I am a 33 year old Christian. I was baptized at 8 years old, and am the grandson of an elder of the congregation I worship with. Before two near death experiences, I didn’t take my faith as I should have. I had this idea that preachers were older, because that’s all I’ve seen. Thanks to the urging of my family and a younger preacher working with us at the time, I did preach my first sermon, which I’ll post later.
That sermon was barely 6 minutes of staring at a card and rushing through words I scribbled prior. I say this to state that I am not some special orator, nor do I have an amazing memory or other such gift for preaching. I have to work hard in each one.
I do it for my own spiritual growth and for the encouragement of my hearers. I’ve preached hits and misses as I figure every preacher has.
Those two instances of my life being in peril put my life and faith into perspective. I was in my early 20s and what did I have to show for it? Was I as strong a christian as I should have been? I’d certainly say not. Was I saved just because I was a good person? That couldn’t have been it. Since then, however, I’ve preached many times when requested, taught bible classes, even occasionally lead singing.
Family is very important to me and I try to do my best to make those who know me and love me proud. No pressure, right?
What message should new viewers take from my messages?
I’m no one special. The reasons I preach are two-fold. First, God gave me my talents and desire to help people. I’m simply returning to God what is His the best way I can. Second is more selfish. My own spiritual growth. I’m challenging myself to study each topic more in depth, and bugging my loved ones more often so each sermon makes as much sense as it can.
However, I do take this very seriously. My focus on preaching is more dogmatic. I do this for a reason. I feel we, and I say this in generalities, focus too much on the love of God and less on His righteous judgment. This lead to weaker christians who are afraid to teach others as often as they should, which is one reason America has experienced the moral decline that it has. I’m just as guilty of this as anyone else.
Not only that, but because Christians don’t respect the bible as we should, we, ourselves, have become weaker too. We bear Christ’s name, we shouldn’t fall into traps of believing people just because they’re on tv, or wrote a book, or has more members in their congregation than we might.

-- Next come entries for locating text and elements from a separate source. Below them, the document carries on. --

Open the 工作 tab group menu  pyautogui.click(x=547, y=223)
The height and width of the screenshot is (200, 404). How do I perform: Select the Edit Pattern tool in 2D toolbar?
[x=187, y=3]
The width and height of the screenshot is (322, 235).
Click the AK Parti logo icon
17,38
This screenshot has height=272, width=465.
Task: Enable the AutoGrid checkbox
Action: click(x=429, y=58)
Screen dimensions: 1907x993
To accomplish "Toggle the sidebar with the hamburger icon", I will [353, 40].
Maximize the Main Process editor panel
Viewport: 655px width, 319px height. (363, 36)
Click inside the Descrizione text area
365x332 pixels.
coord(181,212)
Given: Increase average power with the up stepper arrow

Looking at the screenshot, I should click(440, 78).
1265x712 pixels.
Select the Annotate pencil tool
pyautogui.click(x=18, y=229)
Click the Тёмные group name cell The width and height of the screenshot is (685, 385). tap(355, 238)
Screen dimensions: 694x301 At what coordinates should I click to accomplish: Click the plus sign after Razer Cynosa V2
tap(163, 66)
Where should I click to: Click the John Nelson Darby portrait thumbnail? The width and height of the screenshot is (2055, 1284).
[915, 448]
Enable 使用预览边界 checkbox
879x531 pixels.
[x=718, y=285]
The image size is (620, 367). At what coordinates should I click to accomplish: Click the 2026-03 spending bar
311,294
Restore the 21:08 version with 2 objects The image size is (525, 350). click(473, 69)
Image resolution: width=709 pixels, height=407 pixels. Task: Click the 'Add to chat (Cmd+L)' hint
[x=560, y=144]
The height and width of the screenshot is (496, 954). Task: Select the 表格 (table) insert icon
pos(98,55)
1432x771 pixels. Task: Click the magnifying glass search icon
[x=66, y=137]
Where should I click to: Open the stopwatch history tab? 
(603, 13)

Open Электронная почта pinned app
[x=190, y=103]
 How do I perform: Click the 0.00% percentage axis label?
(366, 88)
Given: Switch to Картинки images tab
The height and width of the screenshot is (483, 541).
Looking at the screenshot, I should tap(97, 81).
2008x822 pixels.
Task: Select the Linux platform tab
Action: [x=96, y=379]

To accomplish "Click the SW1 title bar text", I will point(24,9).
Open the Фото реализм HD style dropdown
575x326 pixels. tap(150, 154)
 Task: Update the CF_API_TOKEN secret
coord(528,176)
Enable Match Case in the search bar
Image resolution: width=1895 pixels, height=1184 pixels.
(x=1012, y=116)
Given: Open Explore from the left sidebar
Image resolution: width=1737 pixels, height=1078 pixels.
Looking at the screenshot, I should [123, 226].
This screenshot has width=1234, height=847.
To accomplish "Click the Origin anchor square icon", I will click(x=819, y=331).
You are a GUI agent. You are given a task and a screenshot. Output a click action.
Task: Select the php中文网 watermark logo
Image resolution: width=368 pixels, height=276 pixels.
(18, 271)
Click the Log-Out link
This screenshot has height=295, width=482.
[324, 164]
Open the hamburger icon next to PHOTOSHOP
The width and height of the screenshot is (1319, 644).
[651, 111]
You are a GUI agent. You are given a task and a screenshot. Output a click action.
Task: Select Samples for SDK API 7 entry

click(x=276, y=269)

So if you want feel good stories and baseless self-validation, you won’t find it here. What you will find is God’s word spoken plainly, which should be the basis for our lives inside and outside of the building’s walls that you worship in.
What denomination do I belong to?
I don’t, actually. I worship regularly in a Church of Christ, but we wear that name knowing full well the connotations it carries. Claiming to be a Christian, or worse, godly without understanding what that means and living accordingly is a blasphemous contradiction, and one we face daily.
Falling into the trap of “denominations” pigeonholes you into the beliefs of other beliefs which can and almost always does contradict your own. Even if multiple belief systems come together to try to do some good, what you’re implying is their belief is just as valid as yours. That’s completely untrue. There are those that worship God acceptably and those who do not.
So can I call myself a “Church of Christ Christian”? Not in the way man sees a Church of Christ Christian and here’s why. I belong to a group that’s about as conservative and fundamental as you can be. However not all Churches of Christ are.
More liberal Churches of Christ may use church funds for benevolence or other activities that are unscriptural and if we say we are in the same group, those we speak to may very well assume we’re the same.
Even the multiple versions of Baptist, for example, are still Baptist. Because of this, I believe the accurate answer to that question is "God did not make denominations so neither should we."
So who is the Bought Spot?
Me and only me. All too often groups get co-opted and endeavors become weakened to the point of irrelevance. This project, my mission to save souls with this avenue is and will be updated by me. The website, social media, messages, articles will be added by me. That does not mean there are less capable men, that’s completely untrue. The preachers I worship with I feel are far more qualified and scripturally wiser than I am, but I have the tools and desire so here I am.
Why the Bought Spot?
Because on two occasions, my life has been saved in a manner unexplained by man. I had a reaction quite similar to exercise induced anaphylaxis which left me unconscious. I wake up in the ER with doctors all around me. They have no clue what to do and my blood pressure was 45 over nothing. I was considered medically dead until I wasn’t. Eventually I just… got better. I still had attacks, and still might, but none near that bad.
Second was with my mother and I returning home from church. Tornado sirens sound and we were told the storm was 15 miles away. It wasn’t. We try to beat it home, but make it about ⅓ of the way home when it hits. We couldn’t see the front end of the car, there was large hail and we nearly jumped a curb, but finally found a place to stop. We hide under a very slim corner with an outcropping and then… nothing. What I think was a tornado itself actually shifted course and hit the very church we left 5 minutes before. Those that remained in the building were fine, they were in the basement.
I certainly didn’t deserve to have my life saved, nor do I know why it was, but here I am.